Kemarin saya mendapat giliran menjemput abang Akbar ke sekolahnya di Sekolah Islam Ibnu Hajar (SIIHA) Katulampa Bogor.
Berangkat dari rumah, sebelum Sholat Ashar dan sampai di kompleks MBR, Mutiara Bogor Raya, sebuah perumahan dekat sekolah Akbar, untuk sholat Ashar. Alhamdulillah, datang tepat pada saat kumandang adzan ashar di masjid Al Madinah.
Dari situ, saya istirahat sebentar untuk kemudian melanjutkan perjalanan ke sekolah SIIHA. Tak sampai sepeminuman teh, saya sudah sampai. Karena situasi masih sepi, saya beranjak ke lapak pedagang burung di dekat situ dan nongkronglah bicara ngalor ngidul selama hampir 30 menit sembari memantau burung Pentet.
Dari situ saya beranjak ke tukang gorengan, tidak jauh dari pedagang burung tersebut. Hanya berjarak 10 meter menuju ke arah SIIHA. Saya mampir membeli gorengan dan ngobrol dengan empu nya gorengan.

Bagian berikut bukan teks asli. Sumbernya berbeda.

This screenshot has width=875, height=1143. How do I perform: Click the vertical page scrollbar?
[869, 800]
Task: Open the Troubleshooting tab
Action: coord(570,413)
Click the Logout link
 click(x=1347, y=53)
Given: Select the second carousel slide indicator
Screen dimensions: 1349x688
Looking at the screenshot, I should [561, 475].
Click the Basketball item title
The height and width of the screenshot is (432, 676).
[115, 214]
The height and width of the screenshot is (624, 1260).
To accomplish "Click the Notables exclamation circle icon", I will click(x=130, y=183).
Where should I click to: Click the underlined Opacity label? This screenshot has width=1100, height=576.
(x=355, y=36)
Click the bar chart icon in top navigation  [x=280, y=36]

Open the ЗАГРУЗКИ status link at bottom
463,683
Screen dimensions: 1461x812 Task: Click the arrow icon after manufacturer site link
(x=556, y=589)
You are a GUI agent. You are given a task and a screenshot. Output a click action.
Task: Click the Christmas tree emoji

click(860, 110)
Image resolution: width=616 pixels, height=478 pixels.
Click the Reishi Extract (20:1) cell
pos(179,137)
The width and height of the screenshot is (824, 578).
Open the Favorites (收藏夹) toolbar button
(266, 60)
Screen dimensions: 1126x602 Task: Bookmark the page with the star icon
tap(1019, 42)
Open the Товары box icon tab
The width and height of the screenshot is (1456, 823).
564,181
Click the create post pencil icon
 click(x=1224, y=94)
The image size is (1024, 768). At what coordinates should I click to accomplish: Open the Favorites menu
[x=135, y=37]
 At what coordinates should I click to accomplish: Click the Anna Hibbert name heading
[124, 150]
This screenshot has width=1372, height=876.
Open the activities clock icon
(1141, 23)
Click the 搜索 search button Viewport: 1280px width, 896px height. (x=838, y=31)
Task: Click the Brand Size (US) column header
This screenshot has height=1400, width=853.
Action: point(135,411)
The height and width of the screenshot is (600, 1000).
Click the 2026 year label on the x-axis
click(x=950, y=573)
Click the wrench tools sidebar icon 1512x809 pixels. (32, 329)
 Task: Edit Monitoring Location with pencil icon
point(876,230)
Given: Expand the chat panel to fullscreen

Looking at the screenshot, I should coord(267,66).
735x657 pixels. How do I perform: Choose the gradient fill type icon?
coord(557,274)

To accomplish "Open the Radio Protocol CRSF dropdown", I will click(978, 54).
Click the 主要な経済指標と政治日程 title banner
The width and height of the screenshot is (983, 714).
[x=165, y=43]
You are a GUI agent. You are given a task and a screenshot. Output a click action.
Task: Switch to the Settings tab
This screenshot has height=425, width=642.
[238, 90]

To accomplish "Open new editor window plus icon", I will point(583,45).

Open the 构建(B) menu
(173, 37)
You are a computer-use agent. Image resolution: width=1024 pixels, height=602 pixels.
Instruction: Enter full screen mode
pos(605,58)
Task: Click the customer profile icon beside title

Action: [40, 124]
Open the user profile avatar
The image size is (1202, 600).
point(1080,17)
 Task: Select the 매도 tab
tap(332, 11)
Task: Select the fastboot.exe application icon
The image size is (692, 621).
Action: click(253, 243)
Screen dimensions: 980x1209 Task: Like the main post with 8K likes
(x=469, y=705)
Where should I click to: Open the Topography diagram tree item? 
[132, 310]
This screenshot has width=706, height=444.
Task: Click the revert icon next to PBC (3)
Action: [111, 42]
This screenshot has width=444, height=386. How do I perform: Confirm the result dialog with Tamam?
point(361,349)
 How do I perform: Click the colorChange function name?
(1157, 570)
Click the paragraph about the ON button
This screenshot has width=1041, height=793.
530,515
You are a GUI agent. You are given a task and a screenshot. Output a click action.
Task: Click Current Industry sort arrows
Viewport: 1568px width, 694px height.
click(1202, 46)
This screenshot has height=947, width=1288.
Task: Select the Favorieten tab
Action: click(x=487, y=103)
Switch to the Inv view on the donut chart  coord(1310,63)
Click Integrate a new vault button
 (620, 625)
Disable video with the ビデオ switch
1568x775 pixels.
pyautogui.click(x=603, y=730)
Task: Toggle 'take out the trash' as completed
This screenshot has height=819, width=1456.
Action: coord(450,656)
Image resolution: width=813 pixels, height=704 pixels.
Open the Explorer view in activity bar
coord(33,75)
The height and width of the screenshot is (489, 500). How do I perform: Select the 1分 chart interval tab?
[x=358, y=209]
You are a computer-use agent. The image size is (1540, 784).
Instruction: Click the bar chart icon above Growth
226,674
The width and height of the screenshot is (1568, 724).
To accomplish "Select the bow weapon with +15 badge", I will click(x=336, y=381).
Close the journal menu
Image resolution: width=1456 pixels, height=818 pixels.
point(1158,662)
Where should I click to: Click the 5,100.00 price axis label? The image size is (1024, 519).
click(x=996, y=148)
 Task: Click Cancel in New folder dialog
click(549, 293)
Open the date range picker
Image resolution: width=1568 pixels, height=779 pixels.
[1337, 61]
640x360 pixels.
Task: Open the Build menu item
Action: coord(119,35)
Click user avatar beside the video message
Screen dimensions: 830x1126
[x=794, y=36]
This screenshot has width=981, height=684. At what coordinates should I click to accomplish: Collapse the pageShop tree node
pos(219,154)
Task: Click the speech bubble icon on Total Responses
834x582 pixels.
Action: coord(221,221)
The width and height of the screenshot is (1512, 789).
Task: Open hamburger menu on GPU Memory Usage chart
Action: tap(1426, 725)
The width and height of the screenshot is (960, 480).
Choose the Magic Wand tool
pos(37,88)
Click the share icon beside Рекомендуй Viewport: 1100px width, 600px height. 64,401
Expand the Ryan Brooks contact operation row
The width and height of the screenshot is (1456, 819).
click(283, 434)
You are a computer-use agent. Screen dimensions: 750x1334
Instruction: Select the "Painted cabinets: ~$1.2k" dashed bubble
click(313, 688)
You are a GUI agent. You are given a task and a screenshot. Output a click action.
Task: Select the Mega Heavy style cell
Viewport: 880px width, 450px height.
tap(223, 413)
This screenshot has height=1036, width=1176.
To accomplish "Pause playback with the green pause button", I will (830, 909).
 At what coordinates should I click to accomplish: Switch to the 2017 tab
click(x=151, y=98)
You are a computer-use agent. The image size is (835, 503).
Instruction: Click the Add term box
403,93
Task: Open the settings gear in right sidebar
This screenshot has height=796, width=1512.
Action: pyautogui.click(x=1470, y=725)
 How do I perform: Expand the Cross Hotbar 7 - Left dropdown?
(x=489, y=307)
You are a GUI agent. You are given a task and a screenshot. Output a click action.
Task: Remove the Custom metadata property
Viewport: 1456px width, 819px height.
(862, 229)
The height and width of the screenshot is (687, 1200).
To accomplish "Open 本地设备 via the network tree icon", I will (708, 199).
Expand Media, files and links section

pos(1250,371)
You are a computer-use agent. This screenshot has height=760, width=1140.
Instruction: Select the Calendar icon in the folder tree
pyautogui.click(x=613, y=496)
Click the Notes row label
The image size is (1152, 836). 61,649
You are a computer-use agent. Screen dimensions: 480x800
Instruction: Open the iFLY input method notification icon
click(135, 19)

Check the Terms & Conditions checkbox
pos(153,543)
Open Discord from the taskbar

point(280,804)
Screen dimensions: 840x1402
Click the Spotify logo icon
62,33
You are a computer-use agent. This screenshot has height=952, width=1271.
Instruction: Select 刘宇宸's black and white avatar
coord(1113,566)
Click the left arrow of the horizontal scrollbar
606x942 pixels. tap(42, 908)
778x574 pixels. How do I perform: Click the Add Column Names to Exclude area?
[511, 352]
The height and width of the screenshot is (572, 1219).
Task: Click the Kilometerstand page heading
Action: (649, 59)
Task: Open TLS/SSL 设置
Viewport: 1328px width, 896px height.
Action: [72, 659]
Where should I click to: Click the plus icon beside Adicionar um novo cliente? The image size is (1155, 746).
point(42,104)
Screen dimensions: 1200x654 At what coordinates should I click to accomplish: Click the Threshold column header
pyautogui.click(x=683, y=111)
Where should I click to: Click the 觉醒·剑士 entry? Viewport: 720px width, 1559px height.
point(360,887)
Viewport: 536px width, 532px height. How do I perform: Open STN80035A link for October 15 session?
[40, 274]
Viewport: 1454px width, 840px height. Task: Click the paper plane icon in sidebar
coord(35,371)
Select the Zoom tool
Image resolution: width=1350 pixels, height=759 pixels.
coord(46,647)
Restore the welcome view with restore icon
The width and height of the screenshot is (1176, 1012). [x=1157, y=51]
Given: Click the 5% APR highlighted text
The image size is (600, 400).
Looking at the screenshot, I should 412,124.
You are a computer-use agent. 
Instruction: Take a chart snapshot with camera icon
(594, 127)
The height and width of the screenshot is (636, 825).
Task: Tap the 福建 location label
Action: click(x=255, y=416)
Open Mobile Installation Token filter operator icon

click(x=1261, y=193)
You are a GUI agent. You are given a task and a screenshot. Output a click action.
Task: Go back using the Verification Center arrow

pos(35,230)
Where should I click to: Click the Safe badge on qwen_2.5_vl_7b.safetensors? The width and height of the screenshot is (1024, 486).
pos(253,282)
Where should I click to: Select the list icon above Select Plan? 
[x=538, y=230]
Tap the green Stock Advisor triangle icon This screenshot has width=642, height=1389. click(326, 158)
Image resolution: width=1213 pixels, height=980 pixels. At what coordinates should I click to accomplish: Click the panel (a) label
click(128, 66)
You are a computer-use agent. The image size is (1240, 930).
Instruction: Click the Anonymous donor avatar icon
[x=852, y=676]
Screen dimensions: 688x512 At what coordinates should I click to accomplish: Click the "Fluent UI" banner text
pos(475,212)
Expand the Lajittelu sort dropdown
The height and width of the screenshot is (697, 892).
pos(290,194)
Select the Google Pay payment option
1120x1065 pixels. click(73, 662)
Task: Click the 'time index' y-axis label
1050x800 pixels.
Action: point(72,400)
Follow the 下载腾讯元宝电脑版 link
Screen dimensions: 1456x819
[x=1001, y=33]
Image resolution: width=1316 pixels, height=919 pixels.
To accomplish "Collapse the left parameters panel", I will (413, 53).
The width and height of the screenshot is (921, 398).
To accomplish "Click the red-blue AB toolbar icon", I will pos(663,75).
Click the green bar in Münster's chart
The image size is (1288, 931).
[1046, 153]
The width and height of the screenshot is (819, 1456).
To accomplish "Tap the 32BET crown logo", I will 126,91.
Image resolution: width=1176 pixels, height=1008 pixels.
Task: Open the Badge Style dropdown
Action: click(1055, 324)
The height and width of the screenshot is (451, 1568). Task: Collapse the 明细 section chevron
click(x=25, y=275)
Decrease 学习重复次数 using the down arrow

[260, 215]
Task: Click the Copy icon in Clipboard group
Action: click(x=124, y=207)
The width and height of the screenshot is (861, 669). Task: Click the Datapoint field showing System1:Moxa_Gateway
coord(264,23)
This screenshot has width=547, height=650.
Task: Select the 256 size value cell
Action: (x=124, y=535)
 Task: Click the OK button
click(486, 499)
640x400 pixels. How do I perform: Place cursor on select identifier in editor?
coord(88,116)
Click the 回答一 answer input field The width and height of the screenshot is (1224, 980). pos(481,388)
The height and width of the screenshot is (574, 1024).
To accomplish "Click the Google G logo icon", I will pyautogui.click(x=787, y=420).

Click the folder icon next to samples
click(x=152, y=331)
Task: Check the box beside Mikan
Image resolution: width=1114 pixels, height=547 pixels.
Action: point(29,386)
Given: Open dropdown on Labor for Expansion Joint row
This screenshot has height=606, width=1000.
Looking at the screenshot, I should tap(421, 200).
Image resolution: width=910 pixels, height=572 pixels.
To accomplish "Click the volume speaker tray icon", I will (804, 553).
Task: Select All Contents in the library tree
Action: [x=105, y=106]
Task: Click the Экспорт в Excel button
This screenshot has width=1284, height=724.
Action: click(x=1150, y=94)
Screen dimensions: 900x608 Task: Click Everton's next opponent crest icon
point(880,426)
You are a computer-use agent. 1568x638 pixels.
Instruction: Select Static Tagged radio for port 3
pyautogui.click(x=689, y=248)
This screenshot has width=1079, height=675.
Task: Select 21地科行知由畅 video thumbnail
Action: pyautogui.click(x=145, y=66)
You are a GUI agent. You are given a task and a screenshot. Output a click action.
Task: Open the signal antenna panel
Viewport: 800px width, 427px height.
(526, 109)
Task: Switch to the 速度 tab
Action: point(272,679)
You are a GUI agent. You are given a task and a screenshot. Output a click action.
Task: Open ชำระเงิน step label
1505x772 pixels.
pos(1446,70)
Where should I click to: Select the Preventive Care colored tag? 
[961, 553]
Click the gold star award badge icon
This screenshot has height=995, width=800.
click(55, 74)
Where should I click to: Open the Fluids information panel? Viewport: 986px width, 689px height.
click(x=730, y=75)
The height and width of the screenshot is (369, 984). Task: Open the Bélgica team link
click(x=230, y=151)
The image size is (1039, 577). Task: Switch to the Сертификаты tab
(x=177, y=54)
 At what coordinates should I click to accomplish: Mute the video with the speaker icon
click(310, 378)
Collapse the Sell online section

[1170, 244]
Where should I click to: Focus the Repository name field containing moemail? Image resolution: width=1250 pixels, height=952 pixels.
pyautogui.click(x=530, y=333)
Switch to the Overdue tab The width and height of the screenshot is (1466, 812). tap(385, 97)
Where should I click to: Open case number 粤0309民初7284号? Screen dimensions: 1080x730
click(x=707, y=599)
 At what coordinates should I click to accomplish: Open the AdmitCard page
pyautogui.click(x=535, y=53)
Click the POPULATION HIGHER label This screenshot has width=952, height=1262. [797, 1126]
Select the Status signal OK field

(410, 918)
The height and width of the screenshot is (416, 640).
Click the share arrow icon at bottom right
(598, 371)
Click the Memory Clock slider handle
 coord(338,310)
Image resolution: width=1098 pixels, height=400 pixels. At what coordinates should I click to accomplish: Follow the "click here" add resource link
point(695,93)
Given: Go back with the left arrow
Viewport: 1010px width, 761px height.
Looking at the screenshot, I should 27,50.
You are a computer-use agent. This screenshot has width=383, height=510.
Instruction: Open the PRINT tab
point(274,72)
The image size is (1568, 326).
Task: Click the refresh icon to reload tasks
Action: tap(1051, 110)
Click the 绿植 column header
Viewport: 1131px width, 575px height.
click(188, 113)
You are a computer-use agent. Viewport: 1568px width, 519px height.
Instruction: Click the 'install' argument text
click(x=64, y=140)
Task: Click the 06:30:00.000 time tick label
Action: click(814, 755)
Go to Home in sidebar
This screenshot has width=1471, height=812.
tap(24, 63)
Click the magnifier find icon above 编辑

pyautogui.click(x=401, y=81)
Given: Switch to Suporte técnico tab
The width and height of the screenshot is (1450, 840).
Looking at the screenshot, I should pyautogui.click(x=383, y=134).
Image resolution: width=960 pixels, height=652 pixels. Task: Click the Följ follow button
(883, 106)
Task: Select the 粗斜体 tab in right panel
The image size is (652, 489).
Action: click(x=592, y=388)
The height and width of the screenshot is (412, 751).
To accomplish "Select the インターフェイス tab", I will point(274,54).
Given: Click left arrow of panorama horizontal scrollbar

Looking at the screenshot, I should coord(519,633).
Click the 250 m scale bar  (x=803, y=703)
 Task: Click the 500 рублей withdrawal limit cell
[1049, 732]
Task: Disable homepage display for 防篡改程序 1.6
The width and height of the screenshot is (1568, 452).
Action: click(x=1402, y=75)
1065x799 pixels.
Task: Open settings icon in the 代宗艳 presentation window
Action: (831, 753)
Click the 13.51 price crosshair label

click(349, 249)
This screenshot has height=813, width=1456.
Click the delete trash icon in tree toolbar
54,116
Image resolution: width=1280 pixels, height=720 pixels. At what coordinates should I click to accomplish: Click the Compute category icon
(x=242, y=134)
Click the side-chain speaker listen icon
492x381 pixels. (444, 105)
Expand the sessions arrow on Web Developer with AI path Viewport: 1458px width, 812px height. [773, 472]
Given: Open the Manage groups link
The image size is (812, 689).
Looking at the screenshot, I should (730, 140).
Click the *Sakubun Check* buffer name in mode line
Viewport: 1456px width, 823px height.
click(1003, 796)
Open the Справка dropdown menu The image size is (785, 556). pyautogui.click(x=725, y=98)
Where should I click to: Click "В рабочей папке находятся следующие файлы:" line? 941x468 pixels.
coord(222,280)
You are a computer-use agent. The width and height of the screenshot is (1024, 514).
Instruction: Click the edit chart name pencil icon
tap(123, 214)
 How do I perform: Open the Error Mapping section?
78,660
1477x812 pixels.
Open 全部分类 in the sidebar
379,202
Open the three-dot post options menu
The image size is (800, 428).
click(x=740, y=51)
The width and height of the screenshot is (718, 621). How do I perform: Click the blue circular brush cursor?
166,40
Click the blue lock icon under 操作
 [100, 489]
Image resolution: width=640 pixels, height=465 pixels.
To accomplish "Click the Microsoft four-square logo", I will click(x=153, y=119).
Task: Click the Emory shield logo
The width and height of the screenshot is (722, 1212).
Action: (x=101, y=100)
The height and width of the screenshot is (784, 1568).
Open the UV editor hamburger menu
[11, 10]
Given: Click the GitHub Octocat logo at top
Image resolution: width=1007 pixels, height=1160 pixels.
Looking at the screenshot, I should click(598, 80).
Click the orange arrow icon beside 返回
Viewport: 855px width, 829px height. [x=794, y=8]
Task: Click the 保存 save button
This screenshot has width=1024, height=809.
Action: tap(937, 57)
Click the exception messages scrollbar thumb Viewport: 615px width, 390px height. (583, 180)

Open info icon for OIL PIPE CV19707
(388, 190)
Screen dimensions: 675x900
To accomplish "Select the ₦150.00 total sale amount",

Sebutlah namanya mang Aput. Saya kurang jelas nama aslinya siapa, yang jelas beliau anak dari Mang Hasan. Nama Mang Hasan ini diabadikan oleh google maps dan gambarnya bisa dilihat disini.
Beliau cerita, dulu mang Aput ini gak suka belajar. Seringnya main-main dan sering bantuin bapaknya, alm Mang Hasan, untuk menjajakan gorengan di pinggir jalan.
Al kisah, jualan gorengan ini sudah dilakukan sejak lama. konon sejak tahun 80 an sudah di situ, sejak beliau masih kecil hingga mang aput berkeluarga.
Dari jualan gorengan ini, Mang Hasan (alm) bisa menyekolahkan anak-anaknya dan hidup, alhamdulillah, berkecukupan.
Cukup itu memang relatif. Kadar cukup untuk orang A berbeda dengan kadar cukup dengan orang B.
Mang Hasan, menurut cerita anaknya ini, beliau hanya jualan gorengan saja di pinggir jalan raya katulampa. Setiap pagi, sekitar pukul 7 beliau menjajakan gorengan dan nasi uduk. Banyak pelanggan yang membeli, terutama pekerja dari arah ciawi yang mengendarai motor, selalu mampir membeli uduk dan gorengan.
Biasanya, jika lagi ramai, gorengan dan uduknya sudah habis jam 2 atau jam 3 siang. jika demikian, warung mang Hasan langsung ditutup. Jika belum habis, warungnya tutup jam 5.30 setiap hari.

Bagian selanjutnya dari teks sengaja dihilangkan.